De geelrode naaldaar of zeegroene naaldaar (Setaria pumila, synoniem:Setaria glauca) is een eenjarige plant, die behoort tot de grassenfamilie (Poaceae). De geelrode naaldaar komt van nature over de gehele wereld voor in gebieden met een gematigd of vrij warm klimaat. De soort staat op de Nederlandse Rode lijst van planten als een soort die in Nederland algemeen voorkomend en stabiel of toegenomen is. Het aantal chromosomen is 2n = 36 of 72.

De plant wordt 5 - 75 cm hoog en heeft opstijgende of rechopstaande stengels. Het iets blauwachtige, vlakke, 10 - 30 cm lange en 4 - 10 mm brede blad heeft een bladschede, die ook bovenaan langs de rand kaal is. De bovenzijde van het blad is ruw en de onderzijde glad. Op de bladvoet zitten wel lange haren. Het tongetje (ligula) bestaat uit 0,5 - 1 mm lange haren.

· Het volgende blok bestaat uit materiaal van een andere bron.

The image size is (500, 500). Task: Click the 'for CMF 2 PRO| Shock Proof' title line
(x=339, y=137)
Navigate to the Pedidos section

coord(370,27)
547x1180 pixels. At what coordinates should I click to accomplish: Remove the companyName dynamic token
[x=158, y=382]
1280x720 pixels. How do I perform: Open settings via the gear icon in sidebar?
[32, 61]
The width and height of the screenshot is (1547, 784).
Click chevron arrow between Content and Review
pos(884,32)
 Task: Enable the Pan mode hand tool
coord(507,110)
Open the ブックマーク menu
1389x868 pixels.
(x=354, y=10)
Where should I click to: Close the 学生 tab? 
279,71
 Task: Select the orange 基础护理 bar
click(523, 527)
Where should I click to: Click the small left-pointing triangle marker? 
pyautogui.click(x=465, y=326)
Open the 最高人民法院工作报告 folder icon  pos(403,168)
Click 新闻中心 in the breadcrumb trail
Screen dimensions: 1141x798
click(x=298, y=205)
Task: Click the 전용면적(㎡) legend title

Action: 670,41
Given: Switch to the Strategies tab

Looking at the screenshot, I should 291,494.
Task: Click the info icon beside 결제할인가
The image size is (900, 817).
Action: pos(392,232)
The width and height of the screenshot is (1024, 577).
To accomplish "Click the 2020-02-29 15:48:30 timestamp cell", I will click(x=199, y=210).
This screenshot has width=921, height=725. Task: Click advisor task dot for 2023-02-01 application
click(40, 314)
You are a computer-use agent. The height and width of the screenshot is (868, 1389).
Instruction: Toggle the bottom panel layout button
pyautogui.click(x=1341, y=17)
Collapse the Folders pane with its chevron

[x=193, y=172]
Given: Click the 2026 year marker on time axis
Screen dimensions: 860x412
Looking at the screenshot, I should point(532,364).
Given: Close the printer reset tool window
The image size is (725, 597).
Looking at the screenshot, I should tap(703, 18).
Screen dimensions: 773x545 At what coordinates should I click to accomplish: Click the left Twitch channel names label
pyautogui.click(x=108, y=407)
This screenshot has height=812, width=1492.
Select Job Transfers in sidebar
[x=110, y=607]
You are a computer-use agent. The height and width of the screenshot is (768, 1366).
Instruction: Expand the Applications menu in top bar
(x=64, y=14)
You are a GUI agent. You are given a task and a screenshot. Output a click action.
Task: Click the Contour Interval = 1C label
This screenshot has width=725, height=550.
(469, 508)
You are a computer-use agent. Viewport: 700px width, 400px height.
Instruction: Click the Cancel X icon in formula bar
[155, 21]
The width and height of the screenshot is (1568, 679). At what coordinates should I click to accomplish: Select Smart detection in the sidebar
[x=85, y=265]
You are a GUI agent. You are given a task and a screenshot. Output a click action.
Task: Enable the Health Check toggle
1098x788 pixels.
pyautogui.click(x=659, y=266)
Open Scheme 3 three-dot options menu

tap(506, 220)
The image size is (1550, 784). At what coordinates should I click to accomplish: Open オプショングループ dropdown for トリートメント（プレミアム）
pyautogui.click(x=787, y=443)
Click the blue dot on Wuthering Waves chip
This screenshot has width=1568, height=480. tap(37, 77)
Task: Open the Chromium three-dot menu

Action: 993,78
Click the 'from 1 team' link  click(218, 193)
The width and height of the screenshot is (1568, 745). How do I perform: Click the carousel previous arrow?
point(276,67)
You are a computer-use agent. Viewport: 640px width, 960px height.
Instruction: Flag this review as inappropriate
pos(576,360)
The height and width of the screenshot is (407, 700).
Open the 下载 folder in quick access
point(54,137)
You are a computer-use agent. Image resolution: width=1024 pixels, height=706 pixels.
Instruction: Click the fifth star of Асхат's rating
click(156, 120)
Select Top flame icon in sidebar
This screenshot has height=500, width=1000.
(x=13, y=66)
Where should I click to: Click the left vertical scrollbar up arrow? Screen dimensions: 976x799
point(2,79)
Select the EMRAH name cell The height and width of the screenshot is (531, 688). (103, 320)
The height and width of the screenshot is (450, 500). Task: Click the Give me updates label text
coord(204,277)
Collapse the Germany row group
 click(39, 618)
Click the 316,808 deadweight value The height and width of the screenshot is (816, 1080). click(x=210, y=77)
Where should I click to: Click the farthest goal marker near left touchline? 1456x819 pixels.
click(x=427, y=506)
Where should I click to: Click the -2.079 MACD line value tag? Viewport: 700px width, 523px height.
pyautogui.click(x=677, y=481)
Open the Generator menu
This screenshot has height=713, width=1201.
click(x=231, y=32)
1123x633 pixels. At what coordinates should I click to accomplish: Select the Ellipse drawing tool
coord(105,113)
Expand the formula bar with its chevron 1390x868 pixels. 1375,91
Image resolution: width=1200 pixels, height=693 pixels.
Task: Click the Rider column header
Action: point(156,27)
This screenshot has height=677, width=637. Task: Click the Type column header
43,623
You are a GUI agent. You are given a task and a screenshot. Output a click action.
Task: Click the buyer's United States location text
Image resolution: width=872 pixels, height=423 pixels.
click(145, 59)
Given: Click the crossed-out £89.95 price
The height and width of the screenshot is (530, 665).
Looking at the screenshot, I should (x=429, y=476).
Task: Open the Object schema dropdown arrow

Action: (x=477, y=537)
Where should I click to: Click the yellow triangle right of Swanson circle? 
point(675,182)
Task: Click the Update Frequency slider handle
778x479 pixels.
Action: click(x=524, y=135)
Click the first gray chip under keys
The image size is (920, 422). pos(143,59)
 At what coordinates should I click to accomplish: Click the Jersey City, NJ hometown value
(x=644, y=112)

De plant bloeit van juli tot in de herfst. De bloeiwijze is een 2 - 15 cm lange en 6 - 8 mm dikke aarpluim met 2,8 - 3,1 mm lange, eivormige aartjes. Het onderste kelkkafje is ongeveer even lang als het bovenste. Het bruinige, onderste, 3 mm lange kroonkafje (lemma) van de vruchtbare bloem is dwars gerimpeld en wordt gedeeltelijk bedekt door het bovenste kelkkafje. Het bovenste, 2,7 mm lange kroonkafje (palea) van de onvruchtbare bloem is ongeveer even lang als het onderste kroonkafje. Onderaan het aartje zitten 5 - 10, 3 - 8 mm lange, gele later rood-oranje wordende borstels met naar boven gerichte tandjes, waardoor ze bij het opstrijken niet haken. De 1 - 1,5 mm lange helmhokjes zijn zwartpurper en de stempels zijn purper.

De vrucht is een 1,4 mm lange graanvrucht en valt met het gehele aartje tegelijk af.

De geelrode naaldaar komt voor op zandige en leemhoudende gronden in tuinen, bouwland en ruderale plaatsen.